Soit un copier-coller de la réforme des retraites de la fonction publique réalisée par la loi de 2003. La création d'un régime additionnel (par capitalisation) basé sur les primes, récemment envisagée par Xavier Bertrand, accentue encore l'air de déjà vu. Seule innovation, le ministre souhaite la fin des retraites couperet (mise à la retraite automatique à un âge donné si l'intéressé remplit les conditions d'obtention d'une pension). Les sénateurs spécialistes des retraites, Dominique Leclerc, Nicolas About et Alain Vasselle, ont prévenu le gouvernement qu'ils n'accepteraient pas une réformette . Ne serait-ce pas ce qui est, comme on dit, dans le tuyau ?

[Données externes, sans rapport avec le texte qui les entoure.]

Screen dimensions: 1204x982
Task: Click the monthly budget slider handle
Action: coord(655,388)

En effet, une fois de plus, la préparation de la réforme s'effectue sans clarification conceptuelle, sans analyse des enjeux.

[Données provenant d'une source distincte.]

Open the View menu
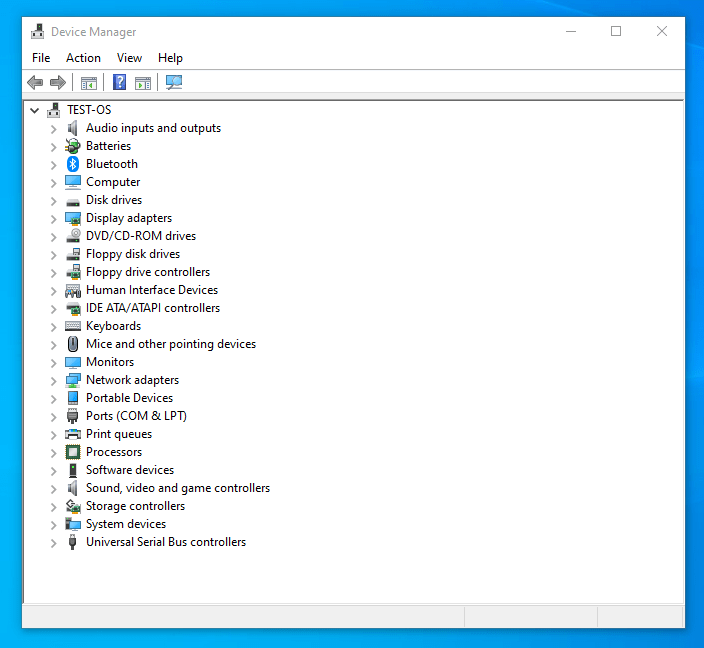The width and height of the screenshot is (704, 648). [x=129, y=58]
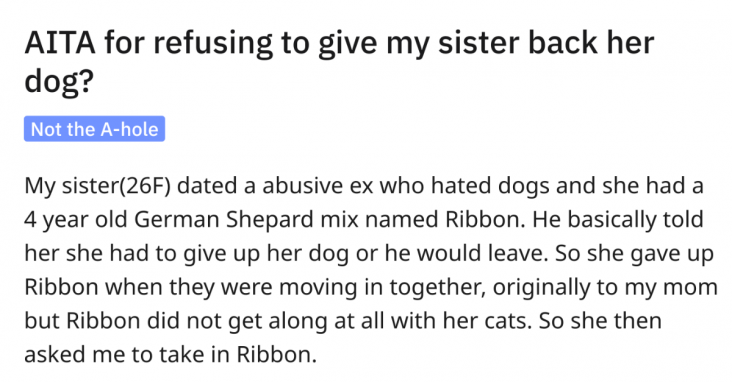
Task: Click "So she gave up" at line end
Action: (634, 254)
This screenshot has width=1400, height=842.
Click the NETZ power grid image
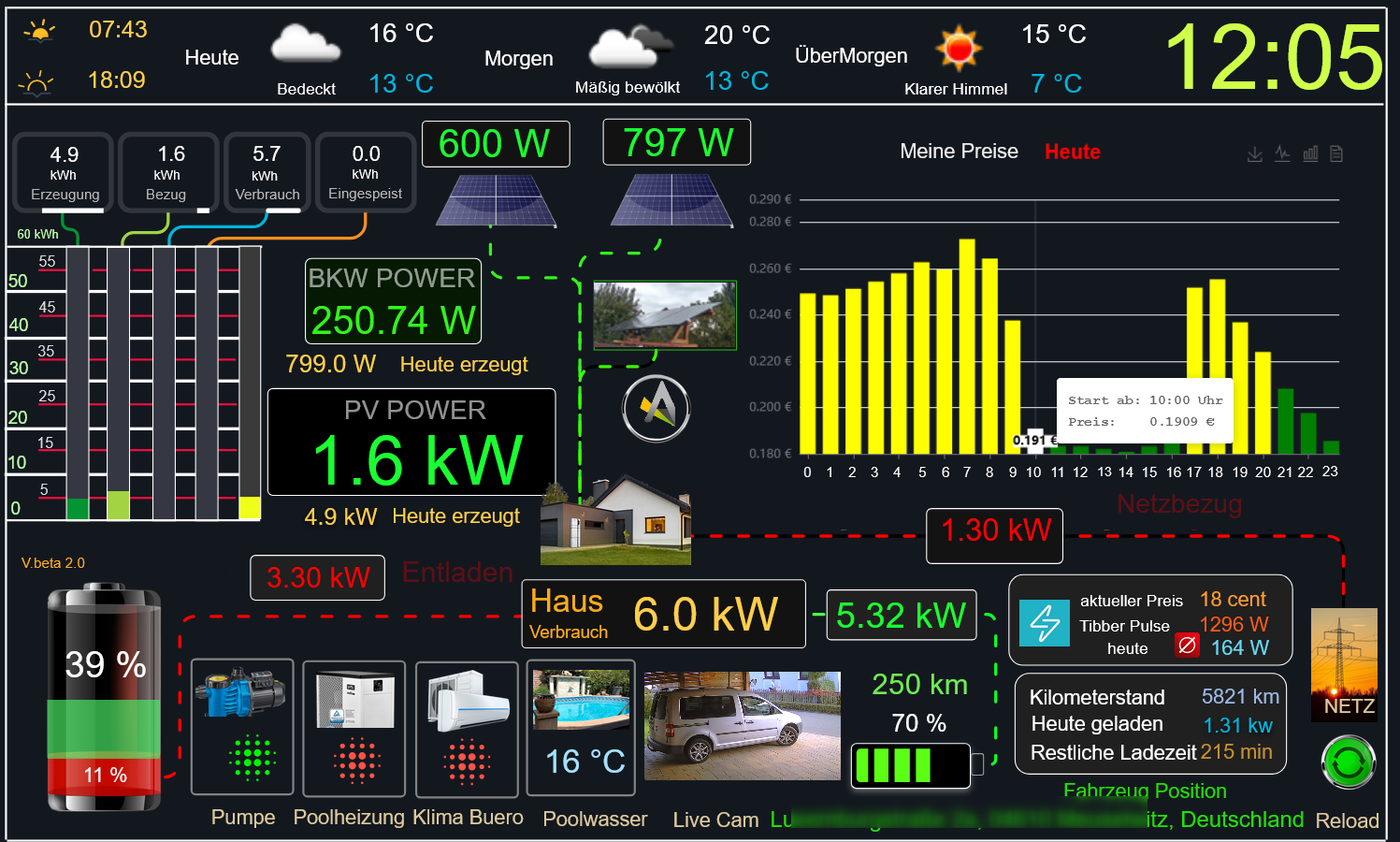tap(1344, 664)
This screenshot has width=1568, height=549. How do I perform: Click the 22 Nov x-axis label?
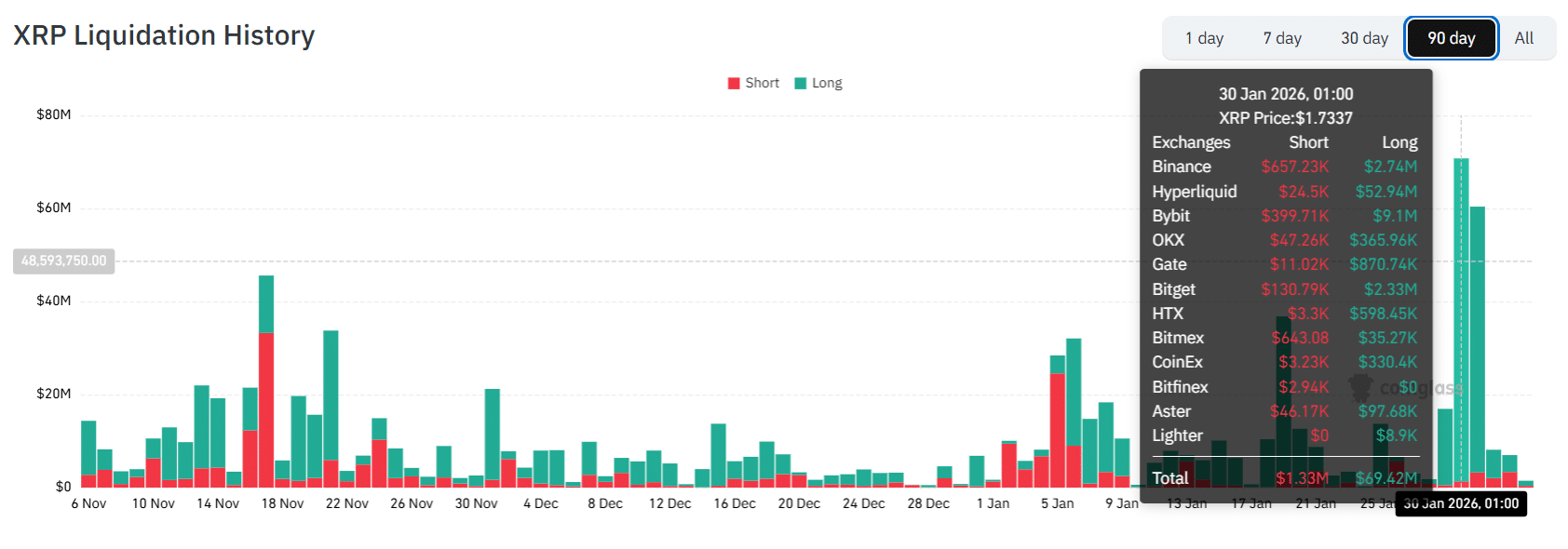coord(347,503)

La première question à se poser est : qu'est-ce que la retraite par répartition ? Réponse : c'est un échange entre générations successives. Les adultes mettent au monde des enfants, les élèvent, financent leur formation (près de 7 % du PIB chaque année) ; quelques décennies plus tard, ces investisseurs, ayant arrêté leur activité professionnelle, comptent pour vivre sur les dividendes de leurs investissements, c'est-à-dire sur les cotisations des nouveaux actifs.
Un tel échange n'a rien à voir avec l'entreprise ni avec la branche professionnelle. D'ailleurs, la plupart des régimes catégoriels sont en déconfiture : parmi les régimes spéciaux, c'est le cas pour les mineurs, les marins, les cheminots, sans compter une centaine de régimes en extinction (plus personne n'y entre) comme celui de la SEITA. On a commencé par créer des régimes catégoriels, rien d'étonnant à cela : l'humanité progresse en faisant des essais, et en tirant les leçons de ses erreurs. L'important est de ne pas s'obstiner dans les voies sans issues : errare humanum est, sed perseverare diabolicum. Or la réforme en cours, comme les réformes antérieures, consiste bel et bien à persévérer dans l'erreur en maintenant des régimes catégoriels !

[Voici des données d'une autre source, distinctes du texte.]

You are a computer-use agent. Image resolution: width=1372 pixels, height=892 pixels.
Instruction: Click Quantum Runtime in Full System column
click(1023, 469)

La gravité de ce choix stratégique n'est visiblement pas perçue par nos dirigeants. Ils bénéficient d'une conjoncture favorable : un début de quinquennat, et une opinion publique sensibilisée aux privilèges des bénéficiaires de régimes spéciaux, prête à soutenir une vraie réforme. Or ils s'apprêtent à gaspiller ce potentiel en faisant des changements juste suffisants pour persuader l'homme de la rue que le problème a été traité, alors que rien d'important n'aura été réalisé. Ce faisant, ils savonnent la planche sur laquelle des successeurs plus conscients des problèmes et des enjeux voudraient s'aventurer : un gouvernement décidé à faire une vraie réforme – la mise en place d'un régime national unique de retraites par répartition – trouvera une opinion publique démobilisée, convaincue que le nécessaire a déjà été fait, et les bénéficiaires des régimes spéciaux auront alors beau jeu de refuser leur intégration à un régime national. Quand on sait à quel point il est difficile de réaliser des réformes en France, dilapider en pure perte le capital que représente la conjoncture favorable actuelle constitue une faute lourde de conséquences pour les générations futures.
La deuxième question porte sur la répartition des rôles entre répartition et capitalisation, entre loi et convention collective : des dispositions catégorielles en matière de retraites peuvent-elles relever de la répartition ? La réponse est : non. La répartition relève de la loi, qui doit être la même pour tous. Notre sens de l'équité n'est pas seul à nous le dire : c'est inscrit dans la partie de notre Constitution dont il est impossible de changer comme de chemise, à savoir la Déclaration des droits de l'homme et du citoyen du 26 août 1789, dont l'article 1er proclame que les hommes naissent et demeurent libres et égaux en droits , et dont l'article 6 précise la loi [...] doit être la même pour tous . En revanche, l'instauration d'avantages spécifiques à une entreprise ou à une branche professionnelle relève de la négociation collective : les partenaires sociaux ont toute liberté pour instaurer par convention collective de tels avantages relatifs aux retraites, à l'aide évidemment de fonds de pension.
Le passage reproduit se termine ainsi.